⟨

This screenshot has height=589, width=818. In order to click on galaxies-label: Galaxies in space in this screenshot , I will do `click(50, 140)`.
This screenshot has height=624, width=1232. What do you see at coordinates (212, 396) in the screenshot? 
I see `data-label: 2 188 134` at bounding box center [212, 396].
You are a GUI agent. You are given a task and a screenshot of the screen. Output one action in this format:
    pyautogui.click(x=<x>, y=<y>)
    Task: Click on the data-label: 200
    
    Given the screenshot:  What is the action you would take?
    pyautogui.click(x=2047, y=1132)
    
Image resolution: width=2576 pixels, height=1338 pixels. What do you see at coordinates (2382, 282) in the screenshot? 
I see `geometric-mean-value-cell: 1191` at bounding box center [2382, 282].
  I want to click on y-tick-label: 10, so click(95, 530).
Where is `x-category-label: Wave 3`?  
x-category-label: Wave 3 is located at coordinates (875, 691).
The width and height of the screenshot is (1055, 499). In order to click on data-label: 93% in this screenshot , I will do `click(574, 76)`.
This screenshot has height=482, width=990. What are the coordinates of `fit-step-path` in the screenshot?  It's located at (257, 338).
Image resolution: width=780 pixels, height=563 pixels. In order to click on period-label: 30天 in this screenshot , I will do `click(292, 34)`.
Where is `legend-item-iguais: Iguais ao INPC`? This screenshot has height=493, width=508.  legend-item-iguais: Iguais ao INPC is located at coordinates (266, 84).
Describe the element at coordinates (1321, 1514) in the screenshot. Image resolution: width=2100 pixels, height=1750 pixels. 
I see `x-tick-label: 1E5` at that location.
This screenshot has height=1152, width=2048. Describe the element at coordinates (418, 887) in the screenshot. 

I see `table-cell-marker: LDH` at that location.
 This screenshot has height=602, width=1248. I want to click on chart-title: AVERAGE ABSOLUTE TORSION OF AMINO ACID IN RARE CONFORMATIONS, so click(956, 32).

⟩

Directive »
Put the lines above into a numbered list, skipping any blank lines.

Expected answer »
1. This screenshot has height=589, width=818. In order to click on galaxies-label: Galaxies in space in this screenshot , I will do `click(50, 140)`.
2. This screenshot has height=624, width=1232. What do you see at coordinates (212, 396) in the screenshot? 
3. I see `data-label: 2 188 134` at bounding box center [212, 396].
4. You are a GUI agent. You are given a task and a screenshot of the screen. Output one action in this format:
5.     pyautogui.click(x=<x>, y=<y>)
6.     Task: Click on the data-label: 200
7.     Given the screenshot:  What is the action you would take?
8.     pyautogui.click(x=2047, y=1132)
9. Image resolution: width=2576 pixels, height=1338 pixels. What do you see at coordinates (2382, 282) in the screenshot? 
10. I see `geometric-mean-value-cell: 1191` at bounding box center [2382, 282].
11.   I want to click on y-tick-label: 10, so click(95, 530).
12. Where is `x-category-label: Wave 3`?  
13. x-category-label: Wave 3 is located at coordinates (875, 691).
14. The width and height of the screenshot is (1055, 499). In order to click on data-label: 93% in this screenshot , I will do `click(574, 76)`.
15. This screenshot has height=482, width=990. What are the coordinates of `fit-step-path` in the screenshot?  It's located at (257, 338).
16. Image resolution: width=780 pixels, height=563 pixels. In order to click on period-label: 30天 in this screenshot , I will do `click(292, 34)`.
17. Where is `legend-item-iguais: Iguais ao INPC`? This screenshot has height=493, width=508.  legend-item-iguais: Iguais ao INPC is located at coordinates (266, 84).
18. Describe the element at coordinates (1321, 1514) in the screenshot. Image resolution: width=2100 pixels, height=1750 pixels. 
19. I see `x-tick-label: 1E5` at that location.
20. This screenshot has height=1152, width=2048. Describe the element at coordinates (418, 887) in the screenshot. 
21. I see `table-cell-marker: LDH` at that location.
22.  This screenshot has height=602, width=1248. I want to click on chart-title: AVERAGE ABSOLUTE TORSION OF AMINO ACID IN RARE CONFORMATIONS, so click(956, 32).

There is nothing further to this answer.